A partir dessa informação, é possível ter mais clareza a respeito do mercado e possíveis fontes de captação de imóveis retomados. Como a  Caixa é o principal agente financiador, com market share significativo desse mercado, é natural que ela tenha a maior carteira de retomados, mas todos os bancos privados possuem estoque. Marcelo também aponta os imóveis que são do governo federal, que passa por um forte movimento de desmobilização de patrimônio, além das fintechs, que são entrantes nesse mercado e também têm imóveis como garantia, e o mercado de ponta de estoque. “São as incorporadoras que ainda têm algum tipo de dívida com os bancos porque financiaram suas obras e aí essas unidades, para quitar suas dívidas, são entregues como pagamento e esses ativos também vêm com um valor abaixo de mercado”, completa. 

Como se tornar um corretor de imóveis retomados?

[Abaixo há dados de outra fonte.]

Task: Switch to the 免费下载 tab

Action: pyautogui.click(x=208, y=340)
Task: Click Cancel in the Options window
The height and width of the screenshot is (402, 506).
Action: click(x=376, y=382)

Pouco explorado no Brasil, o mercado de imóveis retomados ainda tem espaço para outros corretores e imobiliárias que queiram se aventurar na área, com destaque para algumas regiões do país. De acordo com dados da Resale, que faz um levantamento a cada três meses, mostrando como está o estoque dos ativos, cerca de 36% do total de imóveis retomados estão na região Nordeste, seguida pelo Sudeste (28%), Centro-Oeste (22%), Norte (7,5%) e Sul (5%). “A região Nordeste tem seis vezes mais imóveis retomados do que a região Sul. Esses estoques têm muito a ver com os programas de governo porque a gente tem de lembrar que os imóveis são retomados independente da linha de crédito, então pode ter sido de alta renda, com recursos da caderneta de poupança, ou também os financiados pelo MCMV. Então, ele segue muito como aconteceu a expansão do mercado nos últimos anos”, informa Marcelo. 

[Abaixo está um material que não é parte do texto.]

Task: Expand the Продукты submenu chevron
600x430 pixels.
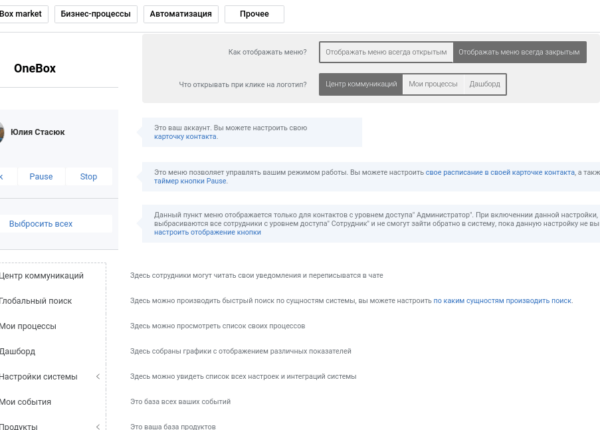Action: 98,427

É por isso que, na opinião de Diego, o corretor de imóveis retomados não pode ter atuação restrita a uma única praça. “É preciso saber mapear as oportunidades, além de ter planejamento financeiro para fazer viagens para as cidades onde há oportunidades e também para ter não passar do seu limite de gastos quando der lances em leilões”, diz. Já Guilherme acredita que, para se dar bem nesse nicho de mercado, é necessário estudar muito. “É importante ter um conhecimento específico, como entender a Lei de Alienação Judiciária. São pouquíssimos os corretores que já conhecem o teor dessa lei, mas o cerne do mercado imobiliário está ali. Também é importante acompanhar leilões e começar a vivenciar esse mercado, entendendo quem são os compradores em potencial”. 

E quem são os compradores de imóveis retomados?

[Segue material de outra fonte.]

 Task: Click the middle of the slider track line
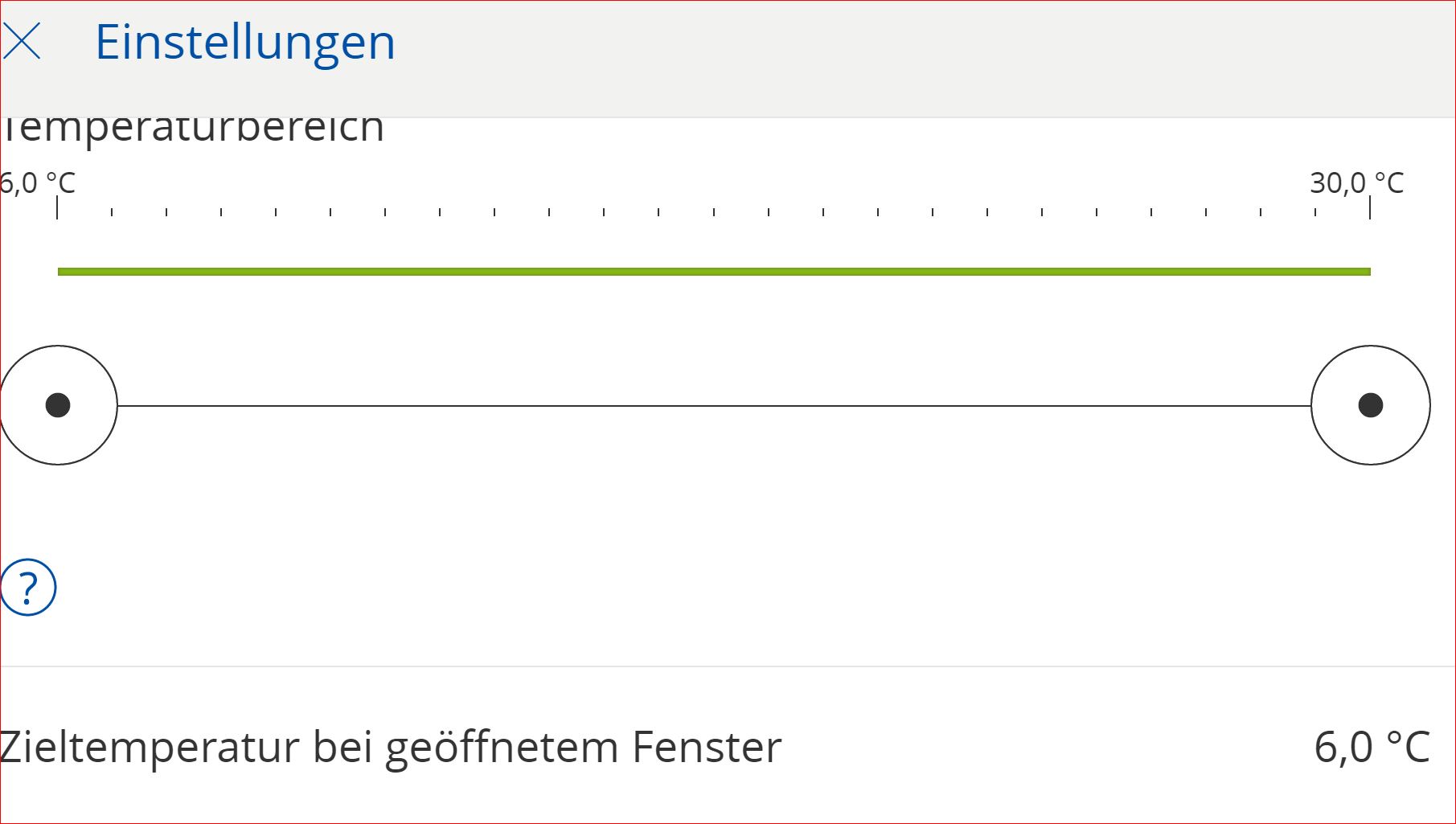click(714, 406)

“Na Resale, como temos um inventário muito grande de imóveis, temos imóveis para todos os gostos, para todos os perfis. Mas, nossa menor base de cliente ainda é o comprador final, que é quem está comprando para morar, muito em função de uma particularidade do mercado, que é fato de que a menor parcela dos imóveis está desocupada, então é mais difícil que a gente venda para o cliente final. Hoje, nossa grande base é de investidores iniciantes, são pessoas que estão começando a olhar para esse mercado, saindo do mercado financeiro em função da volatilidade ou até das taxas de juros muito baixas”, afirma Marcelo. De acordo com ele, 60% dos clientes da Resale são investidores iniciantes, 30% são investidores com mais experiência e que já compram em leilão e somente 10% são cliente final. No caso da Facilit, o percentual de vendas para investidores é semelhante – 90%, de acordo com Guilherme.